Data entries
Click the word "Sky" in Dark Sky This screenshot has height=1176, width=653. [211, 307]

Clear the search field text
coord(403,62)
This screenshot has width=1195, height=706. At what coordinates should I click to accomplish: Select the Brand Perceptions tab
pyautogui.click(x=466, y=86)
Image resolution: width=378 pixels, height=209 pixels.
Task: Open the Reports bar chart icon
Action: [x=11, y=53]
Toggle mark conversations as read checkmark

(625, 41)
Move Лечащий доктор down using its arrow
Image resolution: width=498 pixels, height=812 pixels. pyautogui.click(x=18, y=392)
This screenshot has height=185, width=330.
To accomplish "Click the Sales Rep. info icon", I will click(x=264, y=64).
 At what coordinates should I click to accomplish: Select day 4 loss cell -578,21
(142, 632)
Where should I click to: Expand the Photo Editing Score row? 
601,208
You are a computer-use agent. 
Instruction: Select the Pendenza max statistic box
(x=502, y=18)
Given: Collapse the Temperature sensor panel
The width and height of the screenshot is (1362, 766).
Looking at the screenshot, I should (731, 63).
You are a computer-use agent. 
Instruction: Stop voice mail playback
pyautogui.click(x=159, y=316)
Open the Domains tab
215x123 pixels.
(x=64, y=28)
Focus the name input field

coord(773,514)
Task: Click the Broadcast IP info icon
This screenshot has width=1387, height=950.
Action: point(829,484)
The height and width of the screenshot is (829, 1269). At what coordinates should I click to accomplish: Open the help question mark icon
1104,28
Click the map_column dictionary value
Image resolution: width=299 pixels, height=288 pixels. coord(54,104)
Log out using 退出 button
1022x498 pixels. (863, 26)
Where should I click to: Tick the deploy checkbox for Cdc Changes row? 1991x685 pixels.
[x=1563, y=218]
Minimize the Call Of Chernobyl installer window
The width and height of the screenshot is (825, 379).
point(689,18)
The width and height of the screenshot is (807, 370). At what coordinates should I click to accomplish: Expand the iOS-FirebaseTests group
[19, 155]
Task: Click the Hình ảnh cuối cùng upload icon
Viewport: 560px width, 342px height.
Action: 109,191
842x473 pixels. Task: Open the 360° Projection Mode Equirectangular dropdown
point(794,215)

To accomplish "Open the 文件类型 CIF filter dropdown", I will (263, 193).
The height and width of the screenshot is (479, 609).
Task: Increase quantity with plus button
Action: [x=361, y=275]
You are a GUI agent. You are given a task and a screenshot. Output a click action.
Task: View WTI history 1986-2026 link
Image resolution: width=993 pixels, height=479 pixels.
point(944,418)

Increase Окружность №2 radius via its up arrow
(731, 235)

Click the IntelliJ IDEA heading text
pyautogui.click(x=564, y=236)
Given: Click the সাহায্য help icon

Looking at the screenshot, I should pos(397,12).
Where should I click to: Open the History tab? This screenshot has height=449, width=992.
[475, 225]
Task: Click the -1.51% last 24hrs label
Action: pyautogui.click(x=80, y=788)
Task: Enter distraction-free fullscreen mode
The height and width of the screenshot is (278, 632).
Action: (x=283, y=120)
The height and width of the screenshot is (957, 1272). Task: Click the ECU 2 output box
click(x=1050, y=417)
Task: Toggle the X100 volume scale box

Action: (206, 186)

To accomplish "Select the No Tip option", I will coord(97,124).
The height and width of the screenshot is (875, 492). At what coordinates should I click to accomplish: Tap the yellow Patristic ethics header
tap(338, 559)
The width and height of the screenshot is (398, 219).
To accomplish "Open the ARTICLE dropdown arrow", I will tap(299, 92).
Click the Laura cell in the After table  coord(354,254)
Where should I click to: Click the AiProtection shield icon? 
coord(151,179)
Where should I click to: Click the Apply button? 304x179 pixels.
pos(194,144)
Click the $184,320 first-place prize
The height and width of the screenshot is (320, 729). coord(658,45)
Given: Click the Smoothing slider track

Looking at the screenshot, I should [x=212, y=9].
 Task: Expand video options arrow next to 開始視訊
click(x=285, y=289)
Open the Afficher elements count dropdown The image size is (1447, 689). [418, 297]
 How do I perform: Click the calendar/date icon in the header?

• OBJECTIVE: Reproduce the listing above verbatim, every line included.

• WRITTEN SOLUTION:
Click the word "Sky" in Dark Sky This screenshot has height=1176, width=653. [211, 307]

Clear the search field text
coord(403,62)
This screenshot has width=1195, height=706. At what coordinates should I click to accomplish: Select the Brand Perceptions tab
pyautogui.click(x=466, y=86)
Image resolution: width=378 pixels, height=209 pixels.
Task: Open the Reports bar chart icon
Action: [x=11, y=53]
Toggle mark conversations as read checkmark

(625, 41)
Move Лечащий доктор down using its arrow
Image resolution: width=498 pixels, height=812 pixels. pyautogui.click(x=18, y=392)
This screenshot has height=185, width=330.
To accomplish "Click the Sales Rep. info icon", I will click(x=264, y=64).
 At what coordinates should I click to accomplish: Select day 4 loss cell -578,21
(142, 632)
Where should I click to: Expand the Photo Editing Score row? 
601,208
You are a computer-use agent. 
Instruction: Select the Pendenza max statistic box
(x=502, y=18)
Given: Collapse the Temperature sensor panel
The width and height of the screenshot is (1362, 766).
Looking at the screenshot, I should (731, 63).
You are a computer-use agent. 
Instruction: Stop voice mail playback
pyautogui.click(x=159, y=316)
Open the Domains tab
215x123 pixels.
(x=64, y=28)
Focus the name input field

coord(773,514)
Task: Click the Broadcast IP info icon
This screenshot has width=1387, height=950.
Action: point(829,484)
The height and width of the screenshot is (829, 1269). At what coordinates should I click to accomplish: Open the help question mark icon
1104,28
Click the map_column dictionary value
Image resolution: width=299 pixels, height=288 pixels. coord(54,104)
Log out using 退出 button
1022x498 pixels. (863, 26)
Where should I click to: Tick the deploy checkbox for Cdc Changes row? 1991x685 pixels.
[x=1563, y=218]
Minimize the Call Of Chernobyl installer window
The width and height of the screenshot is (825, 379).
point(689,18)
The width and height of the screenshot is (807, 370). At what coordinates should I click to accomplish: Expand the iOS-FirebaseTests group
[19, 155]
Task: Click the Hình ảnh cuối cùng upload icon
Viewport: 560px width, 342px height.
Action: 109,191
842x473 pixels. Task: Open the 360° Projection Mode Equirectangular dropdown
point(794,215)

To accomplish "Open the 文件类型 CIF filter dropdown", I will (263, 193).
The height and width of the screenshot is (479, 609).
Task: Increase quantity with plus button
Action: [x=361, y=275]
You are a GUI agent. You are given a task and a screenshot. Output a click action.
Task: View WTI history 1986-2026 link
Image resolution: width=993 pixels, height=479 pixels.
point(944,418)

Increase Окружность №2 radius via its up arrow
(731, 235)

Click the IntelliJ IDEA heading text
pyautogui.click(x=564, y=236)
Given: Click the সাহায্য help icon

Looking at the screenshot, I should pos(397,12).
Where should I click to: Open the History tab? This screenshot has height=449, width=992.
[475, 225]
Task: Click the -1.51% last 24hrs label
Action: pyautogui.click(x=80, y=788)
Task: Enter distraction-free fullscreen mode
The height and width of the screenshot is (278, 632).
Action: (x=283, y=120)
The height and width of the screenshot is (957, 1272). Task: Click the ECU 2 output box
click(x=1050, y=417)
Task: Toggle the X100 volume scale box

Action: (206, 186)

To accomplish "Select the No Tip option", I will coord(97,124).
The height and width of the screenshot is (875, 492). At what coordinates should I click to accomplish: Tap the yellow Patristic ethics header
tap(338, 559)
The width and height of the screenshot is (398, 219).
To accomplish "Open the ARTICLE dropdown arrow", I will tap(299, 92).
Click the Laura cell in the After table  coord(354,254)
Where should I click to: Click the AiProtection shield icon? 
coord(151,179)
Where should I click to: Click the Apply button? 304x179 pixels.
pos(194,144)
Click the $184,320 first-place prize
The height and width of the screenshot is (320, 729). coord(658,45)
Given: Click the Smoothing slider track

Looking at the screenshot, I should [x=212, y=9].
 Task: Expand video options arrow next to 開始視訊
click(x=285, y=289)
Open the Afficher elements count dropdown The image size is (1447, 689). [418, 297]
 How do I perform: Click the calendar/date icon in the header?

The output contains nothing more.